- RECORDS SHOWN -
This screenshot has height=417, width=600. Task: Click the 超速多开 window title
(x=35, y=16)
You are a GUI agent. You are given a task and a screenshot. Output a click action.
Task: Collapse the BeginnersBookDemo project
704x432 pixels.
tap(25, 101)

- TASK REQUIREMENTS -
Make an exact copy of all the data.

- RESPONSE TO THIS TASK -
This screenshot has height=417, width=600. Task: Click the 超速多开 window title
(x=35, y=16)
You are a GUI agent. You are given a task and a screenshot. Output a click action.
Task: Collapse the BeginnersBookDemo project
704x432 pixels.
tap(25, 101)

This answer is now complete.